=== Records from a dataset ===
————
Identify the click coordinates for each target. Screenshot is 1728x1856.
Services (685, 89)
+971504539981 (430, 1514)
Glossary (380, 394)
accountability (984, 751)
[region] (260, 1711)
————
=== What the exercise asks ===
Every record above has to appear again, word for word.

=== Result of the exercise ===
Identify the click coordinates for each target. Screenshot is 1728x1856.
Services (685, 89)
+971504539981 (430, 1514)
Glossary (380, 394)
accountability (984, 751)
[region] (260, 1711)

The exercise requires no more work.